В то время, как человечество:
Вопя от ужаса и жалобно стеная,
На том же топчется бесплодном, темном поле,
а миллионы человеческих существ истощают свои силы, стараясь вырвать друг у друга окровавленные клочки свободы, - ручьи и рощи повторяют:
"Свободен!.. Ты свободен!.. Sanctum, Sanctus..."
[Свят, свят... (лат.)]
Но их не убаюкивали грезы эгоистического покоя. В хоре поэтов звучали и трагические голоса - голоса гордости, голоса любви, голоса тревоги.
Это был хмельной ураган,
То ласковый, то беспощадный, буйный...
В нем слышались бурлящие силы тех, кто в мощных эпопеях поспевал горячку толп, и битвы между кумирами, и тружеников в поту,
И миллионы лиц, то золотых, то черных,
И спин, то согнутых, то выпрямленных вдруг
В палящем свете домн и богатырских горнов,
кующих Город будущего.
Это был свет ослепительный и загадочный, падающий на ледники человеческого разума, это была героическая горечь одиноких душ, терзающих себя с весельем отчаяния.
Многие черты этих идеалистов казались немцу скорее немецкими, чем французскими.

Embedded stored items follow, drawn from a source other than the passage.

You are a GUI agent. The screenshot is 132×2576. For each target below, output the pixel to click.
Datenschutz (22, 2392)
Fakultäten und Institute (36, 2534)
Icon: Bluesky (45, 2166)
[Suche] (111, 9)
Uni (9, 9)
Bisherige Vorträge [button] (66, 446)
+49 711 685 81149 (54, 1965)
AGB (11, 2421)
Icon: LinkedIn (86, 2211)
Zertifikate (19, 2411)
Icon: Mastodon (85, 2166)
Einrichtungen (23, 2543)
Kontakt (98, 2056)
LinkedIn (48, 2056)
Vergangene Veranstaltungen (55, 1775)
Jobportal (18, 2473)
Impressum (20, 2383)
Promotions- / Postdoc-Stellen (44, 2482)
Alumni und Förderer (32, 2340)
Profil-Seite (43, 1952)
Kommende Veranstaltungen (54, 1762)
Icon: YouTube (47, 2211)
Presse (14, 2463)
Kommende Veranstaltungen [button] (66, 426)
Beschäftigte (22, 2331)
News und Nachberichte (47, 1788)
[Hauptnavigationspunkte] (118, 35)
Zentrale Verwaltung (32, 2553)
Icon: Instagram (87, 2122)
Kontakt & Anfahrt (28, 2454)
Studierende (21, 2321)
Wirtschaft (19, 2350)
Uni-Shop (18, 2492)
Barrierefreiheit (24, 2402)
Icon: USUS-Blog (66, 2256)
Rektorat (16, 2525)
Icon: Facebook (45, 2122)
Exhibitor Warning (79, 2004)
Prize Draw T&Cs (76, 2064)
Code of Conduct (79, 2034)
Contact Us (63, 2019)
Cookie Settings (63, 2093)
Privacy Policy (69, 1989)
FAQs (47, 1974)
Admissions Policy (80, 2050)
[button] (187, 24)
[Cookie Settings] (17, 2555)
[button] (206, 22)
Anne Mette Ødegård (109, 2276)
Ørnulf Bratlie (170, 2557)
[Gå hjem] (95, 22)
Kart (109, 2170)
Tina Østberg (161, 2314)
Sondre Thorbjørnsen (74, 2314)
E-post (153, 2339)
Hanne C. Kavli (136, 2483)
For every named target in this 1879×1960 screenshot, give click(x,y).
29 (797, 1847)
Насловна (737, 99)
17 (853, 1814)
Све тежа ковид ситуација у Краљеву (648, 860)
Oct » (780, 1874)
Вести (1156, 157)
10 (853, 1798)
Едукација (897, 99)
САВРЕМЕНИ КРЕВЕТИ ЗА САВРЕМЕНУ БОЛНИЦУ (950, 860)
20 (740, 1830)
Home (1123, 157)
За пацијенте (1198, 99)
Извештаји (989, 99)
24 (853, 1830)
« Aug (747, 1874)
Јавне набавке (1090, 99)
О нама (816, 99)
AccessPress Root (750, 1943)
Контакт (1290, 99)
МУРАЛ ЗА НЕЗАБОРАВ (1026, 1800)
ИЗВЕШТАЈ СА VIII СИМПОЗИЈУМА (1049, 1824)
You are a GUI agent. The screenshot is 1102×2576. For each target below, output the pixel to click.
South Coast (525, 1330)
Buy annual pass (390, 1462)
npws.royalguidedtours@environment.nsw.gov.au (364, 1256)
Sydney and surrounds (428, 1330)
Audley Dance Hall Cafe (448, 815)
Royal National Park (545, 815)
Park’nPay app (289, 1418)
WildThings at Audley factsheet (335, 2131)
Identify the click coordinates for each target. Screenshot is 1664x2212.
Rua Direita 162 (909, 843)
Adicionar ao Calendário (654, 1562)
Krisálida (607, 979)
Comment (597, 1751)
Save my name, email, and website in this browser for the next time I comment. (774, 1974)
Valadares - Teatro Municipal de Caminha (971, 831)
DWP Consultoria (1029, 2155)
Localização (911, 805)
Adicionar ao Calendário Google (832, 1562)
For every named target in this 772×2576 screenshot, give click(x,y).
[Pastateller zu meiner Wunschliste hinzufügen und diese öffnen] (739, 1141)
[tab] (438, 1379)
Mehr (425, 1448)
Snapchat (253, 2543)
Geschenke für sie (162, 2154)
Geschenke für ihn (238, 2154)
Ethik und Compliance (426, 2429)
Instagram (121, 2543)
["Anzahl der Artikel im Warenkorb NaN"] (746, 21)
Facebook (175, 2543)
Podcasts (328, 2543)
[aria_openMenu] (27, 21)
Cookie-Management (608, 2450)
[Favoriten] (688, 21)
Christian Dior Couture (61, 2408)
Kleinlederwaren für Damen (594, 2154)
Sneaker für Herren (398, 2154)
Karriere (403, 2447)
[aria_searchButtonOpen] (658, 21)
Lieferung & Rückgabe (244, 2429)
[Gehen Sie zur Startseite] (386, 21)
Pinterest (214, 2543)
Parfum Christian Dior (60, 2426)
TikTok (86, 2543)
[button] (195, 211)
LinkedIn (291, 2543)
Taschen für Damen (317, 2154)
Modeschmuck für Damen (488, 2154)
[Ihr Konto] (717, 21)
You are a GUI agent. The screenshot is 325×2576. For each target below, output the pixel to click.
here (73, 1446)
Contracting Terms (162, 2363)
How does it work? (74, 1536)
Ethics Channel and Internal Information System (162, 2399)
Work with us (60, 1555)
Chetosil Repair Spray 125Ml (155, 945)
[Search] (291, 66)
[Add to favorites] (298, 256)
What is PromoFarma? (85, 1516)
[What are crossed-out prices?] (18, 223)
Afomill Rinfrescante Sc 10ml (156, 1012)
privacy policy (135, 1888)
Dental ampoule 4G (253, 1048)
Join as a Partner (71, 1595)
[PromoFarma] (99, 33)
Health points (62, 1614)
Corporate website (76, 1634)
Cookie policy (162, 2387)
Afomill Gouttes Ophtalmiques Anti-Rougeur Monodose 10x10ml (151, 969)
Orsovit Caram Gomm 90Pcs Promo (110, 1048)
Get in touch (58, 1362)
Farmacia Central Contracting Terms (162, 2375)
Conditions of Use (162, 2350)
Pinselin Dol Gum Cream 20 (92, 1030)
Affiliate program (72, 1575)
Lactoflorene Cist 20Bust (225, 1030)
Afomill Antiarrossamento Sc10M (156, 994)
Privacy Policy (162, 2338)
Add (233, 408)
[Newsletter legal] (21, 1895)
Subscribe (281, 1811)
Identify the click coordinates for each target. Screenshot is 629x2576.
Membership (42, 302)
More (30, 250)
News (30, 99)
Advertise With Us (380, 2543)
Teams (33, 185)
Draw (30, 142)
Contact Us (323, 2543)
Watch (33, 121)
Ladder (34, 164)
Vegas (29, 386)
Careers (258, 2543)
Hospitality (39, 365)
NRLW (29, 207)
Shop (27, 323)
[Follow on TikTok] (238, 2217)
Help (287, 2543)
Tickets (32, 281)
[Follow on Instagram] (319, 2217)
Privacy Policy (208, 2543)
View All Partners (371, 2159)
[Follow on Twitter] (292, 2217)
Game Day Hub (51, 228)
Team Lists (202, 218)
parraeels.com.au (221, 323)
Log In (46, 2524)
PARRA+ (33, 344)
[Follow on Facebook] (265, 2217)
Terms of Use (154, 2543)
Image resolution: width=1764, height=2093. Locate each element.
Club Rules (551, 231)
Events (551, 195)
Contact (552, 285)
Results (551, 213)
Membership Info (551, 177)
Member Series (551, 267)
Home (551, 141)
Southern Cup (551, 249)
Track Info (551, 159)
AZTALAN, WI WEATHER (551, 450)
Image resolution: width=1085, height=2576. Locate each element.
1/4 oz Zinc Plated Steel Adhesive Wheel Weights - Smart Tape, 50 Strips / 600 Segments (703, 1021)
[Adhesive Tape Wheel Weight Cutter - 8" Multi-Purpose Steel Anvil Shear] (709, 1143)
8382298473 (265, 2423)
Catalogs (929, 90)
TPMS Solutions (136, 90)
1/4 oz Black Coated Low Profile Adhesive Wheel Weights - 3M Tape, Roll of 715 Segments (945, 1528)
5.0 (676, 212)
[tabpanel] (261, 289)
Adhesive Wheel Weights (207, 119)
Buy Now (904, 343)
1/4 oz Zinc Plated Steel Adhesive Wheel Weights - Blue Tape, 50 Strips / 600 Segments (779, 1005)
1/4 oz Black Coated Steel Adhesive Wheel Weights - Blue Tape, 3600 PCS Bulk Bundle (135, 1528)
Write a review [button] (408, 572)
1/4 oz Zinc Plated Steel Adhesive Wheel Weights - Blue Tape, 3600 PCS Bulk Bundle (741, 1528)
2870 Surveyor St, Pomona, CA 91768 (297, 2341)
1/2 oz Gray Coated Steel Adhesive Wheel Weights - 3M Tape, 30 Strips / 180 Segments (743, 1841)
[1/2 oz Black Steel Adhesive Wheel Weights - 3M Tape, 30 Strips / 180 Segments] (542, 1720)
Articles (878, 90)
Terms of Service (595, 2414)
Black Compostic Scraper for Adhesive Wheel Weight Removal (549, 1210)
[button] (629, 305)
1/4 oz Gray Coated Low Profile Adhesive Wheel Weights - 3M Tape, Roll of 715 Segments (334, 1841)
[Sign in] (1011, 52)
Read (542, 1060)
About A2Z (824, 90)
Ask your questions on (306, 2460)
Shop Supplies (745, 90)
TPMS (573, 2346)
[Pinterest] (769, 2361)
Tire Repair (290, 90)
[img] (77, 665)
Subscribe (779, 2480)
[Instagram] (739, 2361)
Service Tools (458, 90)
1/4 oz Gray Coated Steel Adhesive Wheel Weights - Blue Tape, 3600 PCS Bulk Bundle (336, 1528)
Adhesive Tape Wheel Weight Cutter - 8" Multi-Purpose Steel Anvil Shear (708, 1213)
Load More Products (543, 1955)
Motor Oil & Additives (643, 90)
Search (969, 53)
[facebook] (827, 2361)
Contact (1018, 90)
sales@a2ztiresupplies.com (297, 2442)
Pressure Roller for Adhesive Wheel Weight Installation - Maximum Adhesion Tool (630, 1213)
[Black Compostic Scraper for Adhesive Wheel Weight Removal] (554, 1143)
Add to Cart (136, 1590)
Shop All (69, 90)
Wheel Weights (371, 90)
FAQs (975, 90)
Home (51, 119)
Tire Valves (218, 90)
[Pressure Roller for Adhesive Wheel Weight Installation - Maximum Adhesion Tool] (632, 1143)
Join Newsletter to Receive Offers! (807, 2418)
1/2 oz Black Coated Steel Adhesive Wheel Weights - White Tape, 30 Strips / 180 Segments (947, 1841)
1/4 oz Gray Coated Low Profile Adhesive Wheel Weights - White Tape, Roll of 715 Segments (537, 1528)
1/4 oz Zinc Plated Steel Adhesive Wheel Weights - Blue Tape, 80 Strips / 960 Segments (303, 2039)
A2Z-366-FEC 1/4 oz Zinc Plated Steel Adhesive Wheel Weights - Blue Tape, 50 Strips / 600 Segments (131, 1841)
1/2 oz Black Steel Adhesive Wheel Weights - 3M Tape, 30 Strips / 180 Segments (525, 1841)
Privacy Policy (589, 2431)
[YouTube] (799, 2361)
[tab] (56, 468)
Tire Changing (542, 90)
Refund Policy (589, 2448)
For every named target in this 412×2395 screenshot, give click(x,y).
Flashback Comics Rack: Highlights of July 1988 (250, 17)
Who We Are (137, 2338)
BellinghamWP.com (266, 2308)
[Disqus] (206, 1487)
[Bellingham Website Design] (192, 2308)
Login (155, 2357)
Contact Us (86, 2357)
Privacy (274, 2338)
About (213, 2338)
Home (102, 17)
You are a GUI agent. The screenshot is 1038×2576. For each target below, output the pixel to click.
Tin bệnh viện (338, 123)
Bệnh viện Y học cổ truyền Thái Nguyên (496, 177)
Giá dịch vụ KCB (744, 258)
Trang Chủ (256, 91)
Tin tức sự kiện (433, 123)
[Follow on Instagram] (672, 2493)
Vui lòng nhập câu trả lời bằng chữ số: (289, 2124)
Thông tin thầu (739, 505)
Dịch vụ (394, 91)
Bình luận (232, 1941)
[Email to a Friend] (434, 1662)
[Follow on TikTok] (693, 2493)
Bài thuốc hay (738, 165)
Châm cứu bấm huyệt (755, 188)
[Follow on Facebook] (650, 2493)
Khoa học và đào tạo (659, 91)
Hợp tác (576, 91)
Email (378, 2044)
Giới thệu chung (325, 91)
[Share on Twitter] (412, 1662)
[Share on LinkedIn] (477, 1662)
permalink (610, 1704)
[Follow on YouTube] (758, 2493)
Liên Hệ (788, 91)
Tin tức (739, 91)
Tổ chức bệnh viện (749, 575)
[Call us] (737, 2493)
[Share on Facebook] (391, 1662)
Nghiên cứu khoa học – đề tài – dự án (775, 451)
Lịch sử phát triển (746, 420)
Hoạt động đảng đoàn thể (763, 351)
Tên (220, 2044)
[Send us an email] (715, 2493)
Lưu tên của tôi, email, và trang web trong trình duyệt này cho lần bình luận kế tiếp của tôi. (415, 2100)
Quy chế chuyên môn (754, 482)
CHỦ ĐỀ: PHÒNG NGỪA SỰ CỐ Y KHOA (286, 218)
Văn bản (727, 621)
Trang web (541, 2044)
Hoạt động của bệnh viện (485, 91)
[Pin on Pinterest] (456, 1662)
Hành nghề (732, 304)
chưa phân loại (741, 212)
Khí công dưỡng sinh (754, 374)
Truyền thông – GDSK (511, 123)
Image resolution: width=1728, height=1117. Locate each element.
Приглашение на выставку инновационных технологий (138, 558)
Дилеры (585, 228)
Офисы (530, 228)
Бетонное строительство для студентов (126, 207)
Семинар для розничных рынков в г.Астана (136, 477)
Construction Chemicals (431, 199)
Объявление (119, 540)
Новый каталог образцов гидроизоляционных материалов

Но во всех жила любовь к "французскому изяществу речи", и соки греческих мифов текли в их поэмах. Пейзажи Франции и ее повседневная жизнь с помощью какой-то тайной магии преображались в их зрачках в видения Аттики, как будто в этих французах XX века еще жили души древних, стремившихся сбросить лохмотья современности, чтобы снова обрести себя в своей прекрасной наготе.
От всей этой поэзии веяло благоуханьем богатой цивилизации, созревавшей в течение долгих веков, - другой такой не было нигде в Европе. Тот, кто вдохнул ее, уже не мог ее забыть. Она привлекала поэтов со всех концов земли. И они становились французскими поэтами, французскими до нетерпимости; и у французского классического искусства не было более ревностных учеников, чем эти англосаксы, эти фламандцы, эти греки.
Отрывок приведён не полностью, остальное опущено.